#### [WORK TASK]
Among the entries, find the lines with the string "Screenshot" and report them.

#### [DATASET EXTRACT]

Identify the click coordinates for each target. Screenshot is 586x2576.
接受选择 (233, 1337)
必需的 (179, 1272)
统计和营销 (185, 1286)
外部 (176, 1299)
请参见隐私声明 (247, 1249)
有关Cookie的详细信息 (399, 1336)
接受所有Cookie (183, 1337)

...

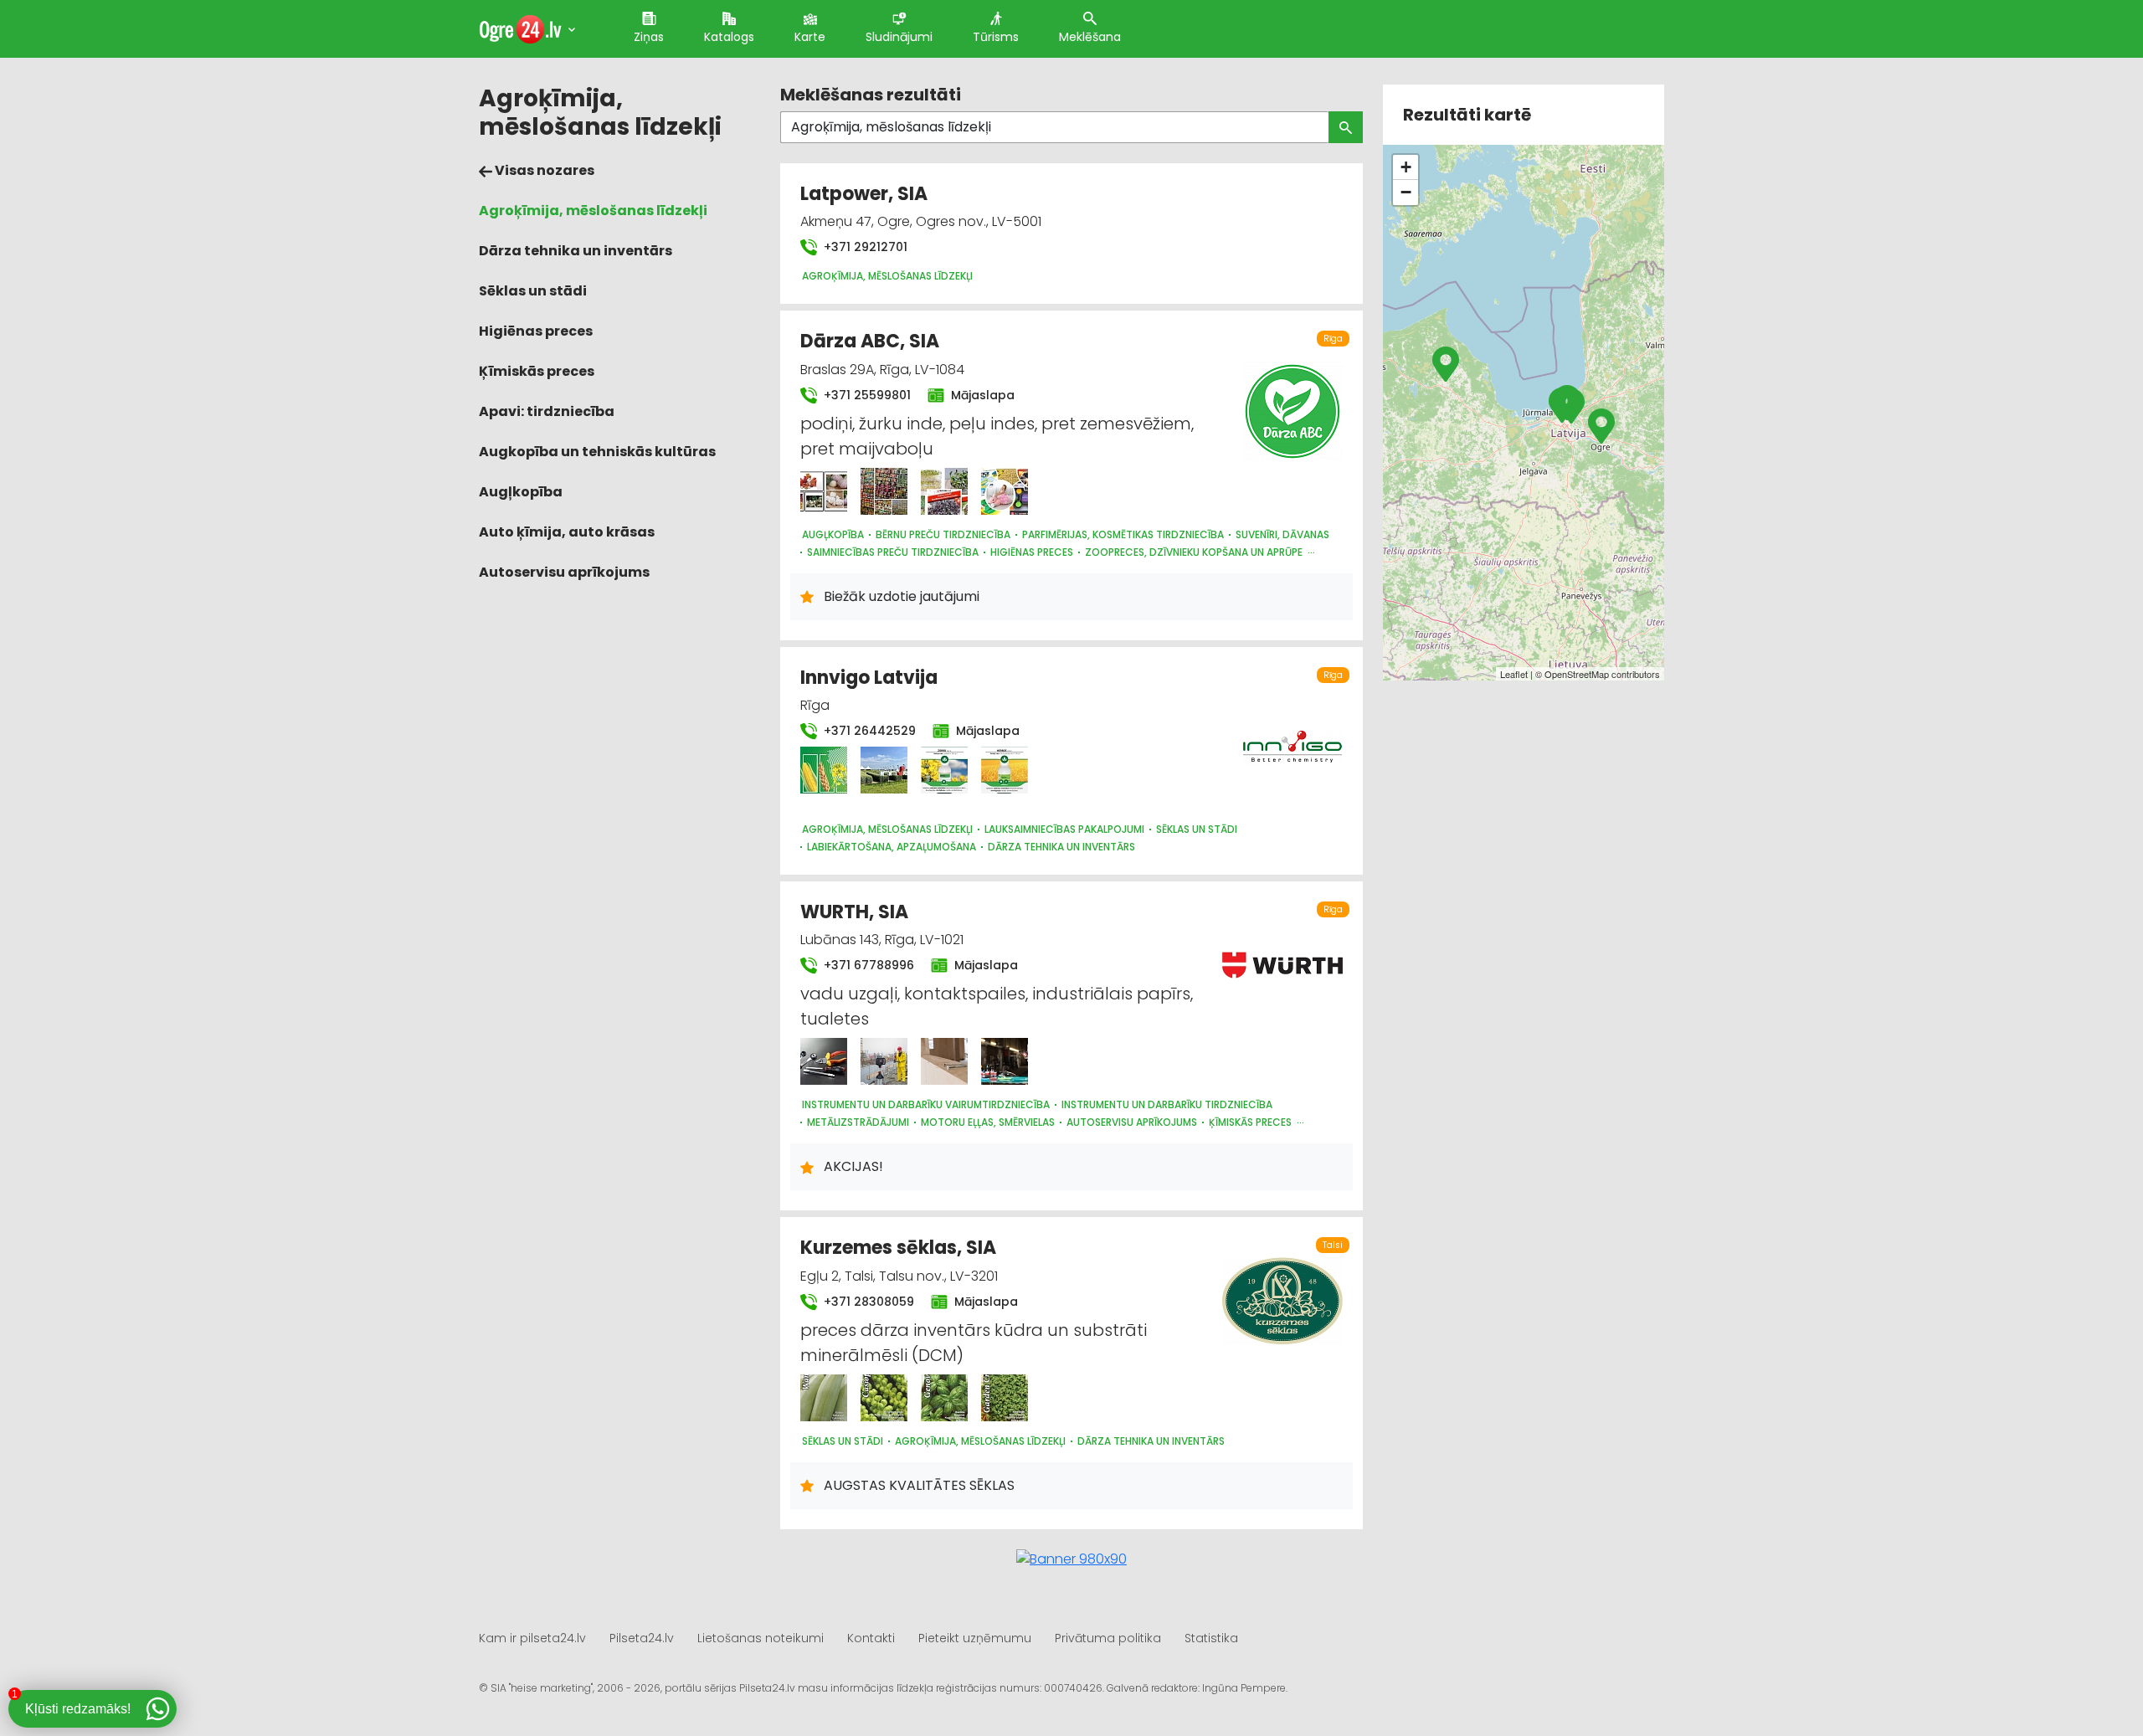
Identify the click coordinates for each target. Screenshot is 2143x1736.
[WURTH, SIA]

#### [TASK RESPONSE]
Identify the click coordinates for each target. Screenshot is 586x2576.
Identify the click coordinates for each target. Screenshot is 2143x1736.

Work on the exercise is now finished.